A cubic equation adopts the form ax^3 + bx^2 + cx + d, where a =/= 0
If a > 0, the graph will look like this:
 Positive Cubic
If a < 0, the graph will look like this:
Negative Cubic
ax^3 + bx^2 + cx + d can also be arranged into the form a(x-h)^3 + k, and hence helps you to determine the translations.
NOTE:
 
If h > 0, the curve moves h units to the left
If h < 0, the curve moves h units to the right
If k > 0, the curve moves k units up
If k < 0, the curve moves k units down
Inverse Functions
 
An inverse function, as the name suggests, is the inverse of the original function. The domain of the original function will be the range of the inverse function; the range of the original function will be the domain of the inverse function.

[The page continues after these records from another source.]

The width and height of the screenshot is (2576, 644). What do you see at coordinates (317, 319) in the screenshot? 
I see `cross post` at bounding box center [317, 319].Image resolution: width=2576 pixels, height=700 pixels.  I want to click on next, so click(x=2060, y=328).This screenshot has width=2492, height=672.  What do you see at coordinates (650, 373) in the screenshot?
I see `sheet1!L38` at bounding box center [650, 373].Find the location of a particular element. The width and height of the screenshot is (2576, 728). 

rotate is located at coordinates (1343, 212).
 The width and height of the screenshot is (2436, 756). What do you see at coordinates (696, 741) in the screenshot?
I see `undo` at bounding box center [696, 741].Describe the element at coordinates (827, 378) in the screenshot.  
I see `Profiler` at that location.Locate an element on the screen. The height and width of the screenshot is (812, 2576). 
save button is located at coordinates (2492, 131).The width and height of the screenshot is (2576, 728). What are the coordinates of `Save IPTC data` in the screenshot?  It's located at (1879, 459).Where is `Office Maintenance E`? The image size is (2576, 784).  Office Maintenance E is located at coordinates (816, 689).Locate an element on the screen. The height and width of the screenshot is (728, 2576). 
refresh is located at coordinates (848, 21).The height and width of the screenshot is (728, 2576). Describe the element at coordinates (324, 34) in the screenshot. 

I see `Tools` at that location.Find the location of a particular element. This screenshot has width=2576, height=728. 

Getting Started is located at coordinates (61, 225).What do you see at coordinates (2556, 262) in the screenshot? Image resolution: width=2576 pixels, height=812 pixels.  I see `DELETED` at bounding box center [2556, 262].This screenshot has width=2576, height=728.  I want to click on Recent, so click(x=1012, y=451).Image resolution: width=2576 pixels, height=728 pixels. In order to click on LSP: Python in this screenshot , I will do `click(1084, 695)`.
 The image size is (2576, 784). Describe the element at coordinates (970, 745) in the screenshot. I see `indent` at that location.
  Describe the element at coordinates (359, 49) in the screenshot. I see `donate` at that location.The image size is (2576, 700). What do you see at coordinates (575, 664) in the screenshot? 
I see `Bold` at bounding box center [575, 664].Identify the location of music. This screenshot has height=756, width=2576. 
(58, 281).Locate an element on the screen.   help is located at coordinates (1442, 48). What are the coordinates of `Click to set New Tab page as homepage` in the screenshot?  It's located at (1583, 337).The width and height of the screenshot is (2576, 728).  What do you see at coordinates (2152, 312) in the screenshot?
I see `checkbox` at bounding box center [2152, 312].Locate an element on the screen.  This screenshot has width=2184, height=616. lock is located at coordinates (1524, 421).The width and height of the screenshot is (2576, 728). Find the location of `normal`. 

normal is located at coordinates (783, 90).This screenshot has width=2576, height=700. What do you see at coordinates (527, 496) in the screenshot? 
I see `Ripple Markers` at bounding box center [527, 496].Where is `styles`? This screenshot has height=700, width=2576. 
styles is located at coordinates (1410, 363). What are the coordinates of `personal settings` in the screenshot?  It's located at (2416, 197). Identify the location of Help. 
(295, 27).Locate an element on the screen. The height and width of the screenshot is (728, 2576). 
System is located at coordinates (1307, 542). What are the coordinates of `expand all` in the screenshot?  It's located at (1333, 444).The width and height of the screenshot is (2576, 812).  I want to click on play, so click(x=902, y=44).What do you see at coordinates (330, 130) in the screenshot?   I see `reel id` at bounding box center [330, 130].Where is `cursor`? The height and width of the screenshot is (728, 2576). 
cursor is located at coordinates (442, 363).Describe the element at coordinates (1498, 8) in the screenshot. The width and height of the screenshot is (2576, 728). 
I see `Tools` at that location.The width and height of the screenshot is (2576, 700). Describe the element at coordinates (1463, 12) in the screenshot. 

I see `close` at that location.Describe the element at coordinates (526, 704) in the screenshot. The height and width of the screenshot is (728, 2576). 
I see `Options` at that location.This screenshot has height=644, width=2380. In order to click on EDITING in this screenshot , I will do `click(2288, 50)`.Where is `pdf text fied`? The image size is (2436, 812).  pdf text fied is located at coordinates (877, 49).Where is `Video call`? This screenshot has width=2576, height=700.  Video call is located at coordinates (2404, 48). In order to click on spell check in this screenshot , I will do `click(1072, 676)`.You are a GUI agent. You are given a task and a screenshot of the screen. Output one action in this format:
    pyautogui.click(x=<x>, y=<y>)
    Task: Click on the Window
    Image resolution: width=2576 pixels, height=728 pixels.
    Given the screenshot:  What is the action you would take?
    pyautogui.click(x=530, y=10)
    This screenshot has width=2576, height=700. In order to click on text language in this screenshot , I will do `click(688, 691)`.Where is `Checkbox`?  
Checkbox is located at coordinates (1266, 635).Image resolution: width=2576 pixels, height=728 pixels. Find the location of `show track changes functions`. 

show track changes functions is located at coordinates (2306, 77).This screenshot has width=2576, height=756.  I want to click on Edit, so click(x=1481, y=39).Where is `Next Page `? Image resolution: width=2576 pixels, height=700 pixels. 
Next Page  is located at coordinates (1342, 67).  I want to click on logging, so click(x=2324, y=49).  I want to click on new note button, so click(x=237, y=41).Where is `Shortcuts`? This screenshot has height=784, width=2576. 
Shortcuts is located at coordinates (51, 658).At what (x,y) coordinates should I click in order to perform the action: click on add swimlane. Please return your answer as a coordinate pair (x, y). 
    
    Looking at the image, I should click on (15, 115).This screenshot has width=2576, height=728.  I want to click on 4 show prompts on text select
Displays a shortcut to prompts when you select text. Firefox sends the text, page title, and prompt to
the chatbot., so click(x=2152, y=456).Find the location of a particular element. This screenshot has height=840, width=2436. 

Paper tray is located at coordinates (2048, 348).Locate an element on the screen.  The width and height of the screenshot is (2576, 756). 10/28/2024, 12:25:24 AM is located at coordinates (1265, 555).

While the function is denoted by f(x), inverse function is denoted by ƒ−1(x). In order to find the inverse of a function, you simply make the independent variable “x” the subject.
 
For example, the inverse of y = mx + c will be
(y – c)/m = x
 
Because we always want “x” to be the independent variable, we swap the x and y, the inverse function will therefore be
y = (x – c)/m
ƒ−1(x) = (x – c)/m
 
Please note that an inverse function is a reflection of the original function in y=x, meaning they are symmetrical about the line y = x.
 
Tangent
 
Suppose you have a parabola, and you want to find the gradient of the parabola at a certain coordinate, you will then draw a straight line that touches that one and only point and calculate its gradient. This line is called the tangent. Tangent, therefore is a line that touches only one single point of the curve.